begin

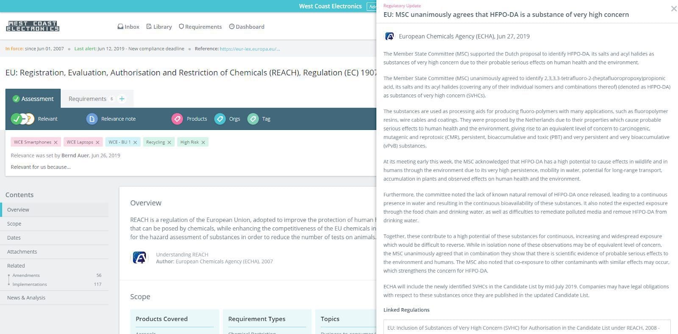This screenshot has height=334, width=678.
Task: Set relevance to question mark status
Action: click(x=30, y=119)
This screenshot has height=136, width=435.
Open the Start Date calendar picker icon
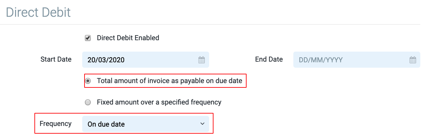pyautogui.click(x=201, y=60)
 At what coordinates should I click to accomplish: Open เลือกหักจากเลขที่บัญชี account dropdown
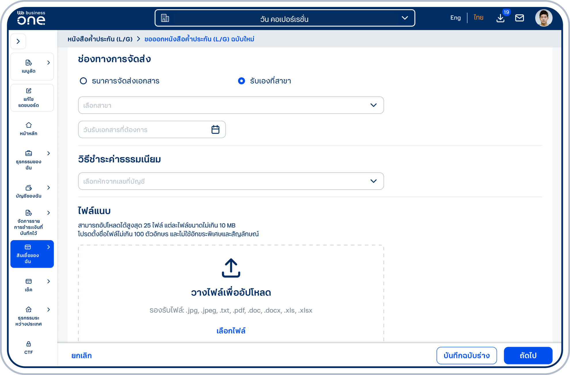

end

Problem statement: Reproduce the entries above verbatim, starting at the line that contains "This screenshot has height=136, width=435." and continuing through the end of the entries, with both ends included. Omit the pictures from your answer.

The solution:
This screenshot has height=136, width=435.
Open the Start Date calendar picker icon
pyautogui.click(x=201, y=60)
 At what coordinates should I click to accomplish: Open เลือกหักจากเลขที่บัญชี account dropdown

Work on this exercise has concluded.